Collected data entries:
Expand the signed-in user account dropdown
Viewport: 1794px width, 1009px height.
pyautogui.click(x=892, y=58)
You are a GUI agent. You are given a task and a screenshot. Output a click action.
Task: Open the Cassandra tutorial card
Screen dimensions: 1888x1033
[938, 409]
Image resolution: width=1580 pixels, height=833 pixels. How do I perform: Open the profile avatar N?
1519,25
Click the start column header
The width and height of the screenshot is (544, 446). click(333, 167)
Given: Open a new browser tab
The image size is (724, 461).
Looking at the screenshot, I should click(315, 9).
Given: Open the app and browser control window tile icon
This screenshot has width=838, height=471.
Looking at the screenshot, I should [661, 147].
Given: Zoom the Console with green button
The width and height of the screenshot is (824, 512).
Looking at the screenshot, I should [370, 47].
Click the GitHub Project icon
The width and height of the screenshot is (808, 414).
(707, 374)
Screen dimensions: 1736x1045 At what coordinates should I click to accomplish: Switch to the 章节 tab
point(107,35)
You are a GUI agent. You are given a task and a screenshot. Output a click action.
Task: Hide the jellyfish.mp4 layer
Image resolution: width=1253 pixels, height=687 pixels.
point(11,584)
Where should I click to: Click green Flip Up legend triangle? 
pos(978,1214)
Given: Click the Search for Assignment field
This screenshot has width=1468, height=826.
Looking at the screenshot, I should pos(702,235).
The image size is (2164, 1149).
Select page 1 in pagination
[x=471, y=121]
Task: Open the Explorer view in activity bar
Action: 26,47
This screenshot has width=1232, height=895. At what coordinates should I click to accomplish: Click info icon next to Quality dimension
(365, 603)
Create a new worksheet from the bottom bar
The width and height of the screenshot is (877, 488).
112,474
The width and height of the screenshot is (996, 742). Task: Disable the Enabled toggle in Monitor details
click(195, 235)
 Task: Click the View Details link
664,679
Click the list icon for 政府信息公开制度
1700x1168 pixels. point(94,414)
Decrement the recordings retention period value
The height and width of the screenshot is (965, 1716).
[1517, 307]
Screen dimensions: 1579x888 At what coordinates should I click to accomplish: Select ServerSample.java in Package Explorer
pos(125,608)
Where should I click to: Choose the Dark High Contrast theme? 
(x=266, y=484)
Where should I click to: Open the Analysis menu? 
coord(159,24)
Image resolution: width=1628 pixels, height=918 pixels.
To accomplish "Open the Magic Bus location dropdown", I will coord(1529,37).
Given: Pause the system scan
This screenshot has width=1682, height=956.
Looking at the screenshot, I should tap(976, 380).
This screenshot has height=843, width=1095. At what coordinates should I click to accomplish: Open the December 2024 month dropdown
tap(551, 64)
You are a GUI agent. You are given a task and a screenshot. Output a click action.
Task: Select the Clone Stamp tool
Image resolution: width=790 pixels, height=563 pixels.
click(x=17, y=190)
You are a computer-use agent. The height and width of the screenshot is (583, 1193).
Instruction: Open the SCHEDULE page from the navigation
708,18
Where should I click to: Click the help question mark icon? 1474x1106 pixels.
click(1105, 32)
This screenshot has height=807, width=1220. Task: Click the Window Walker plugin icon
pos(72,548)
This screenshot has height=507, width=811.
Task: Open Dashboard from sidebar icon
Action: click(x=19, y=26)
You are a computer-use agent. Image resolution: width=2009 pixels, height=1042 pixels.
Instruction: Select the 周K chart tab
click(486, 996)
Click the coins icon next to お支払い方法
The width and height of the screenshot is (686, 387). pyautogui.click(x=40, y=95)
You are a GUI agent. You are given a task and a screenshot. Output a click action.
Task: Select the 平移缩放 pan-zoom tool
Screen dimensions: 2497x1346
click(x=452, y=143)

- [Brief] Restate the data above word for word, omitting nothing.

- [Response to the exercise]
Expand the signed-in user account dropdown
Viewport: 1794px width, 1009px height.
pyautogui.click(x=892, y=58)
You are a GUI agent. You are given a task and a screenshot. Output a click action.
Task: Open the Cassandra tutorial card
Screen dimensions: 1888x1033
[938, 409]
Image resolution: width=1580 pixels, height=833 pixels. How do I perform: Open the profile avatar N?
1519,25
Click the start column header
The width and height of the screenshot is (544, 446). click(333, 167)
Given: Open a new browser tab
The image size is (724, 461).
Looking at the screenshot, I should click(315, 9).
Given: Open the app and browser control window tile icon
This screenshot has width=838, height=471.
Looking at the screenshot, I should [661, 147].
Given: Zoom the Console with green button
The width and height of the screenshot is (824, 512).
Looking at the screenshot, I should [370, 47].
Click the GitHub Project icon
The width and height of the screenshot is (808, 414).
(707, 374)
Screen dimensions: 1736x1045 At what coordinates should I click to accomplish: Switch to the 章节 tab
point(107,35)
You are a GUI agent. You are given a task and a screenshot. Output a click action.
Task: Hide the jellyfish.mp4 layer
Image resolution: width=1253 pixels, height=687 pixels.
point(11,584)
Where should I click to: Click green Flip Up legend triangle? 
pos(978,1214)
Given: Click the Search for Assignment field
This screenshot has width=1468, height=826.
Looking at the screenshot, I should pos(702,235).
The image size is (2164, 1149).
Select page 1 in pagination
[x=471, y=121]
Task: Open the Explorer view in activity bar
Action: 26,47
This screenshot has width=1232, height=895. At what coordinates should I click to accomplish: Click info icon next to Quality dimension
(365, 603)
Create a new worksheet from the bottom bar
The width and height of the screenshot is (877, 488).
112,474
The width and height of the screenshot is (996, 742). Task: Disable the Enabled toggle in Monitor details
click(195, 235)
 Task: Click the View Details link
664,679
Click the list icon for 政府信息公开制度
1700x1168 pixels. point(94,414)
Decrement the recordings retention period value
The height and width of the screenshot is (965, 1716).
[1517, 307]
Screen dimensions: 1579x888 At what coordinates should I click to accomplish: Select ServerSample.java in Package Explorer
pos(125,608)
Where should I click to: Choose the Dark High Contrast theme? 
(x=266, y=484)
Where should I click to: Open the Analysis menu? 
coord(159,24)
Image resolution: width=1628 pixels, height=918 pixels.
To accomplish "Open the Magic Bus location dropdown", I will coord(1529,37).
Given: Pause the system scan
This screenshot has width=1682, height=956.
Looking at the screenshot, I should tap(976, 380).
This screenshot has height=843, width=1095. At what coordinates should I click to accomplish: Open the December 2024 month dropdown
tap(551, 64)
You are a GUI agent. You are given a task and a screenshot. Output a click action.
Task: Select the Clone Stamp tool
Image resolution: width=790 pixels, height=563 pixels.
click(x=17, y=190)
You are a computer-use agent. The height and width of the screenshot is (583, 1193).
Instruction: Open the SCHEDULE page from the navigation
708,18
Where should I click to: Click the help question mark icon? 1474x1106 pixels.
click(1105, 32)
This screenshot has height=807, width=1220. Task: Click the Window Walker plugin icon
pos(72,548)
This screenshot has height=507, width=811.
Task: Open Dashboard from sidebar icon
Action: click(x=19, y=26)
You are a computer-use agent. Image resolution: width=2009 pixels, height=1042 pixels.
Instruction: Select the 周K chart tab
click(486, 996)
Click the coins icon next to お支払い方法
The width and height of the screenshot is (686, 387). pyautogui.click(x=40, y=95)
You are a GUI agent. You are given a task and a screenshot. Output a click action.
Task: Select the 平移缩放 pan-zoom tool
Screen dimensions: 2497x1346
click(x=452, y=143)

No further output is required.